[Recorded data]
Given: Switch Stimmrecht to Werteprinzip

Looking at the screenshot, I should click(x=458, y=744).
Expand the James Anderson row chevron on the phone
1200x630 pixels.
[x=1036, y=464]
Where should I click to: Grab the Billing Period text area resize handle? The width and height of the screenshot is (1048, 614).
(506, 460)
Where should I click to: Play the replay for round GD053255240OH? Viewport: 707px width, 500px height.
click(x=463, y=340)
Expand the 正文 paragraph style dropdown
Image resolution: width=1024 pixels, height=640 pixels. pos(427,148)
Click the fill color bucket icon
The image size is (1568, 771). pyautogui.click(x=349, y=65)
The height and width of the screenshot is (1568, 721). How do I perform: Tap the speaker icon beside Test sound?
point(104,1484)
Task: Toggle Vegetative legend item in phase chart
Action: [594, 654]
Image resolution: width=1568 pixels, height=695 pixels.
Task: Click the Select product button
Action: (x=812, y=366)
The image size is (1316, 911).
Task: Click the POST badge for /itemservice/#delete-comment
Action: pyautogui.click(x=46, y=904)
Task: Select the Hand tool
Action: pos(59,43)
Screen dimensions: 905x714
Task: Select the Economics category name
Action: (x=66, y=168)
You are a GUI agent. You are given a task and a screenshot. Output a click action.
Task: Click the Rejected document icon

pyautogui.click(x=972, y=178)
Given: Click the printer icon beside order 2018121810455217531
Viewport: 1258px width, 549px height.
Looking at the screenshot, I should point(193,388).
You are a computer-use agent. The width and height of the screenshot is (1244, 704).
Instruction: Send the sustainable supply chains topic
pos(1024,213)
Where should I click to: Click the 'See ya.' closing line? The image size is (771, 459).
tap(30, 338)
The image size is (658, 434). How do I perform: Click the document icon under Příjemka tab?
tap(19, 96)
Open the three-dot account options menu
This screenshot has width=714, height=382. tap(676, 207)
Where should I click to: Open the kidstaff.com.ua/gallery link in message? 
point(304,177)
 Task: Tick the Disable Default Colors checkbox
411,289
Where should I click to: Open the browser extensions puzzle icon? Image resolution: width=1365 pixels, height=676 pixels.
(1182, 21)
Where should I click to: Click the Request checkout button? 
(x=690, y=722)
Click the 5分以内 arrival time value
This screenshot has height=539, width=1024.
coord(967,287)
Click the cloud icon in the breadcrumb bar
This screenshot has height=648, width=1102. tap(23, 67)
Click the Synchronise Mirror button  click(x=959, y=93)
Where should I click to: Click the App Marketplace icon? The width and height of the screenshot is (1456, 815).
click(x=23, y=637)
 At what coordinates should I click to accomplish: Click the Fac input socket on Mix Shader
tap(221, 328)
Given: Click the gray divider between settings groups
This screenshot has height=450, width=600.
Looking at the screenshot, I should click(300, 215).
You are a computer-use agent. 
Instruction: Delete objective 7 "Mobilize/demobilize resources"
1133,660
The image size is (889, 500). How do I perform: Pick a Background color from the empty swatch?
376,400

ASSIGNED TASK: Transcribe only the trailing portion of the entries above: the line that contains "This screenshot has height=450, width=600." and each line after it.

WRITTEN RESPONSE:
This screenshot has height=450, width=600.
Looking at the screenshot, I should click(300, 215).
You are a computer-use agent. 
Instruction: Delete objective 7 "Mobilize/demobilize resources"
1133,660
The image size is (889, 500). How do I perform: Pick a Background color from the empty swatch?
376,400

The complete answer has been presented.